Возвратившись во двор, я расположился на скамейке, смахнув с неё снег, и вытянул ноги в ожидании дальнейшего развития событий, когда вдруг ко мне подошёл русский солдат. Его взгляд был прикован к моим ботинкам. Он начал пинать меня по ногам, жестикулировать и ругаться, однако негромко, чтобы его не заметили охранники. Он, несомненно, остановил свой выбор на моих ботинках — они были почти новые (нам их выдали всего за несколько недель до этого). Поскольку я не подчинился, он начал сам развязывать шнурки на моих башмаках. Сопротивляться было бесполезно. Военнопленный не имеет никаких прав! Итак, я уступил и отдал ему свою обувь. Он протянул мне свои, сношенные до дыр. Верх несчастья: они были по размеру гораздо меньше моих! Я примерил их, и мне удалось засунуть туда пальцы и часть ступни, но пятка вылезала как минимум на четыре сантиметра! Что делать? Мне оставалось только отрезать задники. И вот в этих опорках мне предстояло пройти три сотни километров пешком, по снегу, в мороз!
В середине дня охранники собрали нас и повели в отдельное здание, откуда поднимался большой столб чёрного дыма. Мы вошли в очень тесное помещение вроде прихожей, там нам приказали раздеться, повесить одежду на вешалку из железной проволоки и развесить в маленьком помещении (вроде тех, которые используют наши крестьяне, чтобы коптить сало или ветчину), чтобы обработать её от вшей. Потом нас отвели в более просторное помещение. На длинном столе расположился десяток деревянных мисок, в которые один из пленных наливал совсем немного воды. Русские называли этот барак баней или парилкой. Нам надо было обойтись одним литром воды, чтобы помыться полностью!
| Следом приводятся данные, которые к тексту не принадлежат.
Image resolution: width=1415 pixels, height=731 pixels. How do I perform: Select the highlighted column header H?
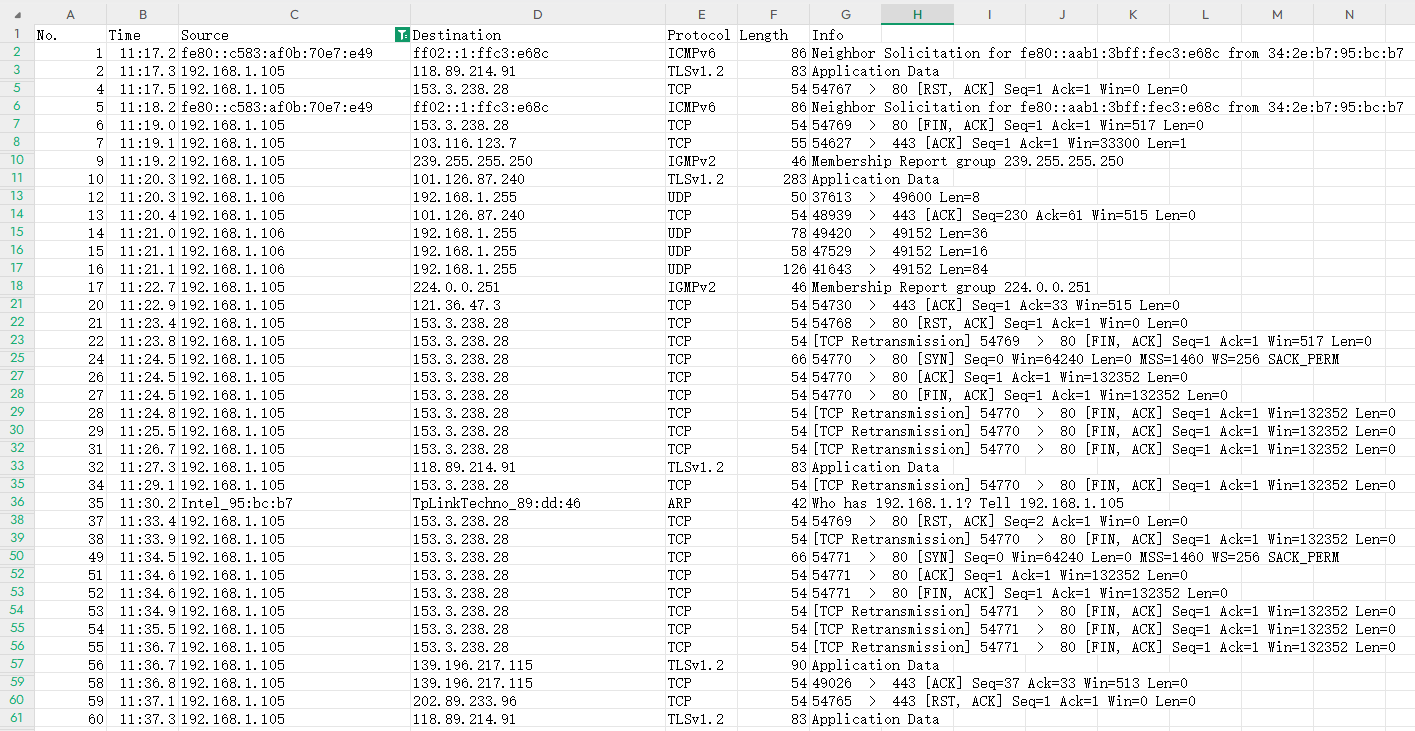click(917, 14)
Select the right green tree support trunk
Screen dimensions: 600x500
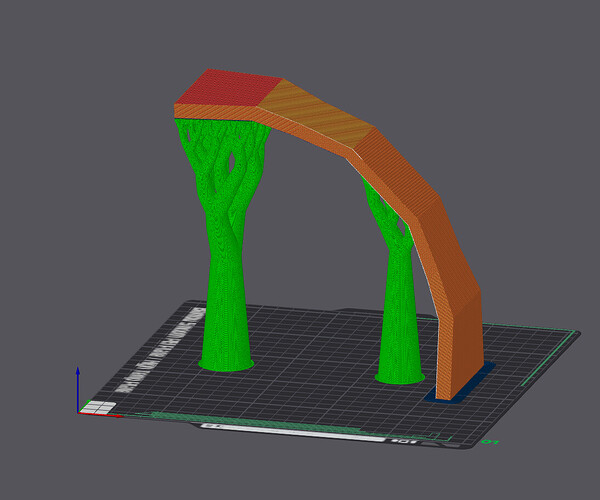[399, 306]
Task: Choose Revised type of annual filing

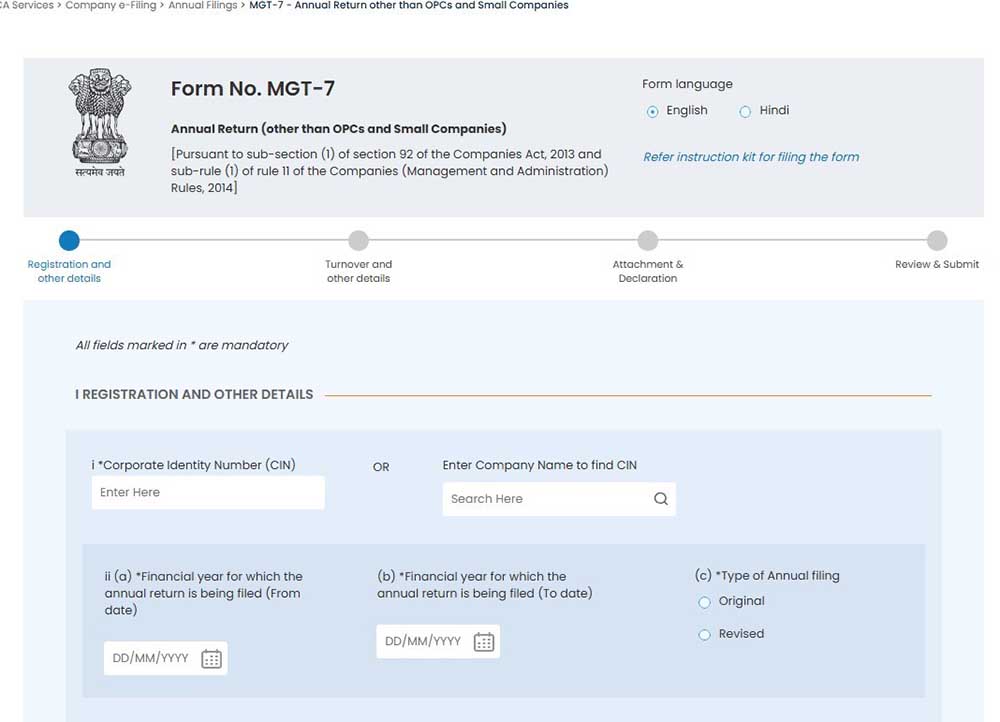Action: point(704,635)
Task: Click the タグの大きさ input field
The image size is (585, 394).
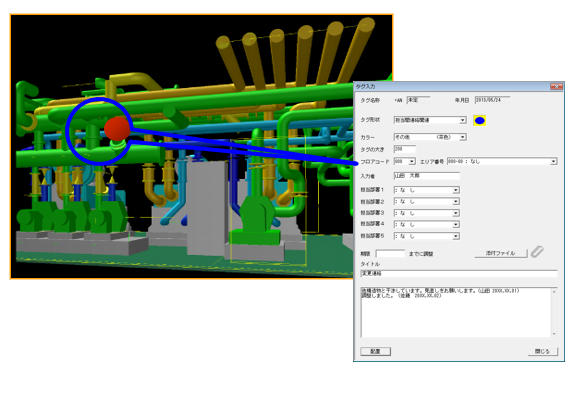Action: click(404, 149)
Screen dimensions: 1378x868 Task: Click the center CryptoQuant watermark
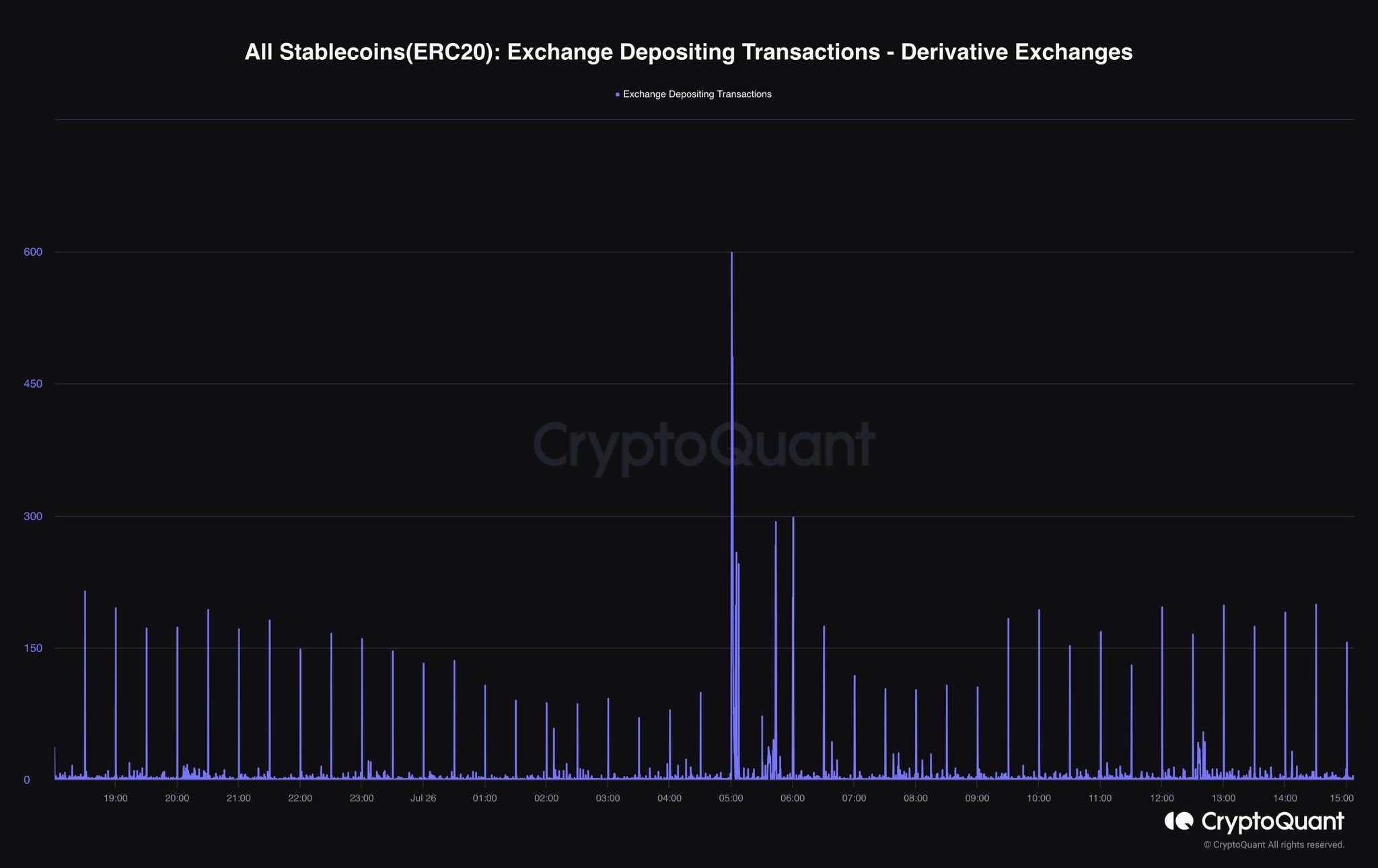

На выходе из бани — катастрофа! Пока мы мылись, русские свалили нашу обработанную одежду кучей, вперемешку, всё перепутав! Неописуемая толчея, каждый пытается найти свои вещи или, скорее, завладеть одеждой получше, принадлежавшей другому. Мне с большим трудом удалось найти более или менее сносные штаны, поношенный свитер, весь в дырах, летнюю шинель, шерстяной шлем, пару «русских носков» (полотенца, в которые мы заворачиваем ноги вместо носков) и, конечно, на мои ботинки никто не польстился! Но что меня огорчило больше всего — это потеря кителя. Того кителя, в котором я тщательно хранил важную записку, которую дал мне капитан с наказом беречь как зеницу ока. Как доказать, что я дезертир? Меня охватила досада: мой оптимизм был сильно подорван! На следующий день, после второй и последней ночи, проведённой в этой прифронтовой деревне, присутствие духа понемногу вернулось ко мне, сменив уныние, в которое я впал накануне. Самый главный шаг сделан, не так ли? Разве я не нахожусь по другую сторону? Пленный, да, но в плену у союзников! Этот плен для нас, эльзасцев, не может длиться долго. Не французы ли мы, не друзья ли Советов? Через несколько дней нас, конечно, отделят от немцев, наших общих врагов, и, когда нас наберется достаточно много, отправят в Северную Африку. Нам это обещали и французы из Лондона по радио, и русские через громкоговорители перед линией фронта. Я уже видел себя в униформе хаки среди солдат Вооружённых сил Свободной Франции!